O músico teve um segundo semestre difícil neste 2020, com várias internações por conta do tratamento de um linfoma, uma espécie de câncer. Em mais uma internação no Rio de Janeiro, não resistiu a uma infecção.
Um gaiato nas redes socais chamou o Roupa Nova de "banda de baile de formatura por excelência", em tom de desprezo. E que banda de baile... e que qualidade...
O Roupa Nova, em 40 anos de carreira, incomodava os roqueiros e a intelligentsia da mídia porque fazia muito sucesso e não tinha vergonha de ser desavergonhadamente pop.
Canções simples, certeiras, melodias fáceis e certeiras, com arranjos igualmente simples, mas que agradavam em cheio a um consumidor em busca de entretenimento sem rebuscamento ou a sofisticação de uma MPB estagnada e distante que predominava nos anos 80.
Paulinho, que tocava percussão e que frequentemente se tornava um porta-voz do grupo, era de uma educação e gentilezas raras dentro do meio artístico. E assumia a vertente pop com orgulho de sua banda. "Rotulem como quiserem. Somos queridos e nossa música faz parte da vida das pessoas."
Um soco na cara dos detratores, já que são 40 anos sempre na boca das pessoas. Quem pode se orgulhar de tal coisa?
A suposta breguice de "Dona" ou de "Sapato Velho" er dos detrata uma das armas dos detratores, que jogavam a música no mesmo caldeirão onde chafurdavam Waldick Soriano, Reginaldo Rossi, Odair José e Ovelha, entre outros artistas excêntricos.
O Roupa Nova sempre tirou de letra e continuou a emplacar hit após hit nas trilhas de novelas da TV Globo - foram 35 - e, para desgosto de muita gente, virou a cara da música pop brasileira. Banda de baile? Com um prêmio Grammy latino?
Com formação sólida e qualidade musical comprovada, a banda era uma unanimidade entre os músicos nacionais. Fazem parte da elite instrumental e costumam ser bastante requisitados para todo o tipo de colaboração sonora.
Gostar de Roupa Nova? Nunca foi fácil admitir, como também é extremamente delicado, para muita gente, gostar de Blitz, Toto, Journey, Survivor...

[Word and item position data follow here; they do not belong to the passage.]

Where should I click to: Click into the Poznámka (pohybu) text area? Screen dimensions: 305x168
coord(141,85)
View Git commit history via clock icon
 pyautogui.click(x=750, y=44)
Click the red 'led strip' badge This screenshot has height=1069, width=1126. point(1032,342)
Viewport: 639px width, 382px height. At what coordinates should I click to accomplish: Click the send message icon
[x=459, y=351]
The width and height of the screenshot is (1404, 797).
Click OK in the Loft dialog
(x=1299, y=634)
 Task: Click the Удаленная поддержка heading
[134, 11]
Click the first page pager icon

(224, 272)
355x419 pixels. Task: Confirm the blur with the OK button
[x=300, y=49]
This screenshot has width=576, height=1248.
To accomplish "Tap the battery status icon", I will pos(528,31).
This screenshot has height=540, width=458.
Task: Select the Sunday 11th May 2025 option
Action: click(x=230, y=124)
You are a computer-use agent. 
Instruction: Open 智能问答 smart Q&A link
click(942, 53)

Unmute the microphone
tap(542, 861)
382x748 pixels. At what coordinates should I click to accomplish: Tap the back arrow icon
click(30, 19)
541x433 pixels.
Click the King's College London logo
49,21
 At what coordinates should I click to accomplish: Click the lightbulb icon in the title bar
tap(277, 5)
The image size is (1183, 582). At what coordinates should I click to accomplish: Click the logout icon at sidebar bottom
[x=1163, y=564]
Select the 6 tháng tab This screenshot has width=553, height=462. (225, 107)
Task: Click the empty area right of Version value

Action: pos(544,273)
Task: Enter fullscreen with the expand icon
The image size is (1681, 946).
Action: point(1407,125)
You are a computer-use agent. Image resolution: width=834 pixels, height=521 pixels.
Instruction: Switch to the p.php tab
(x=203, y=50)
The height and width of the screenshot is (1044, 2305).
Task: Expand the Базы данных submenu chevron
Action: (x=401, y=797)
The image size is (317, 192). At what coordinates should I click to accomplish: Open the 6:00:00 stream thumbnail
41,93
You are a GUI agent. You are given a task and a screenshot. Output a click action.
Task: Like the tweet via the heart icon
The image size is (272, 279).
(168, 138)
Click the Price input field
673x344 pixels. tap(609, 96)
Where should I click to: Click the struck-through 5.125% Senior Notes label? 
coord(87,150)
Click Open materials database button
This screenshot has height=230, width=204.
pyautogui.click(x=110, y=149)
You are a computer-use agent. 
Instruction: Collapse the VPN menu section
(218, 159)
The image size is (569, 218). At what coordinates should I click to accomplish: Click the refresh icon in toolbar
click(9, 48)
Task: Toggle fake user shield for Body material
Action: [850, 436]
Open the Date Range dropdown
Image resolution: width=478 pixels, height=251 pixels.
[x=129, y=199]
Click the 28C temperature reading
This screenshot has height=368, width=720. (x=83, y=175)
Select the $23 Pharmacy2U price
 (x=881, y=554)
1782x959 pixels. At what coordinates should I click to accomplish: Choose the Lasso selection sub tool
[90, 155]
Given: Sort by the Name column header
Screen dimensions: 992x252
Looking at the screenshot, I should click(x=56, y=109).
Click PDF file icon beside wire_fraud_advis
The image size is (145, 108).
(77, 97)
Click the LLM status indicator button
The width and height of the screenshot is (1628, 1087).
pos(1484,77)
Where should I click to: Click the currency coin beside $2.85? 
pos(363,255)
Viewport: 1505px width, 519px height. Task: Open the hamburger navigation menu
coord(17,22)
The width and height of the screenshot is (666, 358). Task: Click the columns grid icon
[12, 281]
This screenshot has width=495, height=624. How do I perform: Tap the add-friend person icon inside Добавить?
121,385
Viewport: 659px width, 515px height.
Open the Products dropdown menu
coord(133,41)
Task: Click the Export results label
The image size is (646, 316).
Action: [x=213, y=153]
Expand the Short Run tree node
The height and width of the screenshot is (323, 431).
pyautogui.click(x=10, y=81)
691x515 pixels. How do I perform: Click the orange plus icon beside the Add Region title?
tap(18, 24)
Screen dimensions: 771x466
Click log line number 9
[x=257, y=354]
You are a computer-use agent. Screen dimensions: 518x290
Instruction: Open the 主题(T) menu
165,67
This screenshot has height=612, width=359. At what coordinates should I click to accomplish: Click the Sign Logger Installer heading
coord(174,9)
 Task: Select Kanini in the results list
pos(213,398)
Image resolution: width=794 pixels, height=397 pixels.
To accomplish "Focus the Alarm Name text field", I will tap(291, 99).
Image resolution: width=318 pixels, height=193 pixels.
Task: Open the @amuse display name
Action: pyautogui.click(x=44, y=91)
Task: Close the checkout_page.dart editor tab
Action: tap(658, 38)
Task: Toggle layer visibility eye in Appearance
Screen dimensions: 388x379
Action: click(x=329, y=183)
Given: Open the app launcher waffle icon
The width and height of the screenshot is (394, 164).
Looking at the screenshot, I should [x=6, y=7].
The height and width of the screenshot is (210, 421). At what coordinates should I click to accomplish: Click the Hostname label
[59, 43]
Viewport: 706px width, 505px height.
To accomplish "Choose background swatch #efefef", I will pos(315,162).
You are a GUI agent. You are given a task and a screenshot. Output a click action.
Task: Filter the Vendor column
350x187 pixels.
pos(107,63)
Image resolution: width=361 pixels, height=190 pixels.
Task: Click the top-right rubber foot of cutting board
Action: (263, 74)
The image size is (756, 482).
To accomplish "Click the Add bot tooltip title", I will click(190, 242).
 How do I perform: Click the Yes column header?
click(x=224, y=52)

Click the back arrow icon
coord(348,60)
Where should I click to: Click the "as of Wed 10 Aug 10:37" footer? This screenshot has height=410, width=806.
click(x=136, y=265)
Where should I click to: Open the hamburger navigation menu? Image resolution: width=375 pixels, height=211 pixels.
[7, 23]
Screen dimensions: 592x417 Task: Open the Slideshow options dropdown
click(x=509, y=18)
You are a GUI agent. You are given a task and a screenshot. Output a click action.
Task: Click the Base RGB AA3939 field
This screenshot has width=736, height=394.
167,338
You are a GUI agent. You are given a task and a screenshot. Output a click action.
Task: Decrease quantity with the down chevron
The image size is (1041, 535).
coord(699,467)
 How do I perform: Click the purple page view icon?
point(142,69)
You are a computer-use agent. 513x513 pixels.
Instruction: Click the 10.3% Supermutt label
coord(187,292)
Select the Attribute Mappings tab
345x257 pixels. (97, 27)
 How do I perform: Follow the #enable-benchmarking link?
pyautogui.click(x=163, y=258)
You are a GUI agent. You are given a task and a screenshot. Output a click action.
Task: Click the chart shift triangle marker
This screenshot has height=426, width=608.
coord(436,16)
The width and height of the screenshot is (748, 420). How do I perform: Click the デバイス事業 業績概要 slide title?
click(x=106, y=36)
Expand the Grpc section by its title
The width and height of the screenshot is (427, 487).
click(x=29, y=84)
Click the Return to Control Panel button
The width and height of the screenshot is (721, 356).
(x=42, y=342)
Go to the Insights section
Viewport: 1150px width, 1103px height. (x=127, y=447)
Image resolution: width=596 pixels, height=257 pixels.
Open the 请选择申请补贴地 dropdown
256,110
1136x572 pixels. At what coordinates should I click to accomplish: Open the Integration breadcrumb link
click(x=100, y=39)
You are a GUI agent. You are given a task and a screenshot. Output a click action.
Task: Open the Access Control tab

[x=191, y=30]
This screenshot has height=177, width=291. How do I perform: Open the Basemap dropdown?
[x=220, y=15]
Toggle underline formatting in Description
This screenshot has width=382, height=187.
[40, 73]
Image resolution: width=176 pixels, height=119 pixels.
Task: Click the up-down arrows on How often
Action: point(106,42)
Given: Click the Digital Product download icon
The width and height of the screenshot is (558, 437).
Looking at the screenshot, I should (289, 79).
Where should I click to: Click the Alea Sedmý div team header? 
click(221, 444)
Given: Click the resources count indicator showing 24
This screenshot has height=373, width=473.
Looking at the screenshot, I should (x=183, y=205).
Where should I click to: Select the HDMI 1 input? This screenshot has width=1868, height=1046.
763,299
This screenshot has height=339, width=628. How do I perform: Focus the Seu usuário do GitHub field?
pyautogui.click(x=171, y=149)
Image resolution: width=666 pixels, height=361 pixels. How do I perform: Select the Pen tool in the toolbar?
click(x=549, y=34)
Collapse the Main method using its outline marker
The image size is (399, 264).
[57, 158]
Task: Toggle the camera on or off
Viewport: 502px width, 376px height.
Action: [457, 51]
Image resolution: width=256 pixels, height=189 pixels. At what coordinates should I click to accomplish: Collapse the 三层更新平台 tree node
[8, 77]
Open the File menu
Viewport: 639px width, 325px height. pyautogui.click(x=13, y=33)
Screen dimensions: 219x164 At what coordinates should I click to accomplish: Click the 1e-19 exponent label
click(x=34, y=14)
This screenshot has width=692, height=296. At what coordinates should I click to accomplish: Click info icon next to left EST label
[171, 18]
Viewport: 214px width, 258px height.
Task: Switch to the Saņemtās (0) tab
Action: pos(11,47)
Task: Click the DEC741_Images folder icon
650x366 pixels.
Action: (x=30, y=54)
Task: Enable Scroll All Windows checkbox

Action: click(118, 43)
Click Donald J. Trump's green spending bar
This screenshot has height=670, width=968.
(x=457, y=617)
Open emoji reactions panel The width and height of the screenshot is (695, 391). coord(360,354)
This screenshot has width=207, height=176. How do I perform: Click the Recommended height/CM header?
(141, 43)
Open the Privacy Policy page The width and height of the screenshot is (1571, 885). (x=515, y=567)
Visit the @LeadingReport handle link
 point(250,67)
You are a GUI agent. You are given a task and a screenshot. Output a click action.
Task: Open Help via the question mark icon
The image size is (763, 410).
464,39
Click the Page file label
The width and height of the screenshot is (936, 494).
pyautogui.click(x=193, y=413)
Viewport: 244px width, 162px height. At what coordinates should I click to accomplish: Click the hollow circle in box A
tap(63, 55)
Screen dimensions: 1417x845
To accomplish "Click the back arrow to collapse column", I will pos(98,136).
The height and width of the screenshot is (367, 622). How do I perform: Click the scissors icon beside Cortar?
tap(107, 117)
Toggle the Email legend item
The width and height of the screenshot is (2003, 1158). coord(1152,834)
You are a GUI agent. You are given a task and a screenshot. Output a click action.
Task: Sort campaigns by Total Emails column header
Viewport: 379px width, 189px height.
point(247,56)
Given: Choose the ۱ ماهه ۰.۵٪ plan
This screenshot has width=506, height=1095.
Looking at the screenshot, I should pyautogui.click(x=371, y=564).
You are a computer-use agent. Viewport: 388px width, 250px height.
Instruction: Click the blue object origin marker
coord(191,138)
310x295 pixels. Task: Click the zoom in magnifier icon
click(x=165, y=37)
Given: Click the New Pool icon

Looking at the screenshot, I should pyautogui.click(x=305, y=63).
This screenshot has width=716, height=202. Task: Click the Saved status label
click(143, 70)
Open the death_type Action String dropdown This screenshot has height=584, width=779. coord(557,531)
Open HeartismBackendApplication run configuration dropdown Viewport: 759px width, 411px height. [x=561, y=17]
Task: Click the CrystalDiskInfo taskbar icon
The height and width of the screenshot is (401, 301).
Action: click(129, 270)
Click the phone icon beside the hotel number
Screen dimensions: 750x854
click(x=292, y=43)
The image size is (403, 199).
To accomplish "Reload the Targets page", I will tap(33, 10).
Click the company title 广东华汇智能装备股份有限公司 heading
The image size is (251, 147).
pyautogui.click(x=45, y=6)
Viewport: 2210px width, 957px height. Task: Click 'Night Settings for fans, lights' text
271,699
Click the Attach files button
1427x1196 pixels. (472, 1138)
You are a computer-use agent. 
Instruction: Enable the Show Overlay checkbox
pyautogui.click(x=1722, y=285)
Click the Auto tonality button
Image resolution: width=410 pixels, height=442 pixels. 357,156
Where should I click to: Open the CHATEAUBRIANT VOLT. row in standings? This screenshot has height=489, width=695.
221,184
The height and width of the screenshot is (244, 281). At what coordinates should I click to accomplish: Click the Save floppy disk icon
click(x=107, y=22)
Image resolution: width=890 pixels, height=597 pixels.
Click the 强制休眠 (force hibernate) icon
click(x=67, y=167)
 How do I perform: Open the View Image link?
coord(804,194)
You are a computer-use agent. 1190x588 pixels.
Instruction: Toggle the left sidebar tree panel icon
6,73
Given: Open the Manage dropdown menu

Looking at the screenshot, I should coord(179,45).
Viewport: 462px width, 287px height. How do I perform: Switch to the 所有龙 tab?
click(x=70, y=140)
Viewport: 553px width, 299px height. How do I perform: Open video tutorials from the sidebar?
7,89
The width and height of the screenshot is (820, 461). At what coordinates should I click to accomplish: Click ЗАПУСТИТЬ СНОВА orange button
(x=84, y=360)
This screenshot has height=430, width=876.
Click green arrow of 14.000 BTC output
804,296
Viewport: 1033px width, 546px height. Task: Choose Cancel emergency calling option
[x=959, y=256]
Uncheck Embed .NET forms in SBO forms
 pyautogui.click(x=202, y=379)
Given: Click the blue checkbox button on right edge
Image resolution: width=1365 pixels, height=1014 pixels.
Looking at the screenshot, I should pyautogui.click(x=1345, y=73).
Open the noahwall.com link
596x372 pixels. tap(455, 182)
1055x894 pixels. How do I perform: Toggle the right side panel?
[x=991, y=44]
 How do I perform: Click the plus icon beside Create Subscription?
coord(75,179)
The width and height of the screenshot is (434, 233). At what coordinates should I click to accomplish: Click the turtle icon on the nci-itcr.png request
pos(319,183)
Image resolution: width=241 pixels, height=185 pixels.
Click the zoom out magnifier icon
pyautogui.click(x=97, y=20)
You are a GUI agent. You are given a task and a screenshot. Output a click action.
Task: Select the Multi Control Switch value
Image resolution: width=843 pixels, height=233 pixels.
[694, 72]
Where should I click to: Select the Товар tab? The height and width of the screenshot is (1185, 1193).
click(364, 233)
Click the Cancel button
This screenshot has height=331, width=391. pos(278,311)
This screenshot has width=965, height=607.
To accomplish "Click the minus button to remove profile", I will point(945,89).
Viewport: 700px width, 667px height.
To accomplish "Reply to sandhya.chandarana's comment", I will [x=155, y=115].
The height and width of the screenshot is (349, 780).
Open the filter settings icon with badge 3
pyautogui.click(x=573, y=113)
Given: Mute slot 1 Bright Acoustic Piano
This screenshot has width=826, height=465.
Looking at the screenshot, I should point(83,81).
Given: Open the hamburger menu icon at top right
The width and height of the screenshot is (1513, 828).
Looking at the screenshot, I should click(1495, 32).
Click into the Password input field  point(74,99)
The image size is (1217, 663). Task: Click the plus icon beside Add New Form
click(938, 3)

Gostar de Roupa Nova é algo complicado, mas respeitá-los, ao contrário, é bem simples e necessário. O que conseguiram e a excelência de seu trabalho que executam transcende à discussão de boteco que costuma enxovalhar esse tipo de artista.
Roupa Nova é de um tempo em que ainda existia uma proximidade e um comprometimento do público consumidor e a música. As canções tinham valor e despertavam algum tipo de paixão, por mais que fosse simples e direcionada a um público ávido por diversão mais leve.
Pense o número de artistas que tentaram enveredar pelo mesmo caminho e atingir o coração do ouvinte? Que banda de rock teve desempenho levemente parecido?
Que outro artista pop conseguiu se aproximar da usina de hit chamada Roupa Nova? Só consigo pensar em Xuxa, uma artista artificial e cantora medíocre que teve um apoio monumental da Rede Globo, onde tinha programa matinal diário.
Gostar de Roupa Nova é bem difícil para roqueiros empedernidos que ainda acreditam na rebeldia e na contestação movida a guitarras e berros, em um mundo que tradicionalmente preferiu canções sutis e baladas.
Provavelmente isso de "gostar do Roupa Nova" não vai acontecer para um número expressivo de pessoas. Para estes, no entanto, há um exercício simples para ao menos entender o que significa o Roupa Nova: de cabeça, faça uma pequena lista dos hits que conhece? E tente não cantá-los de forma automática...
Foi preciso que a morte de Paulinho colocasse, finalmente, o Roupa Nova em seu devido lugar na música brasileira - não que isso importasse para os músicos, que continuavam em plena atividade e com muito sucesso mesmo 40 anos depois do surgimento.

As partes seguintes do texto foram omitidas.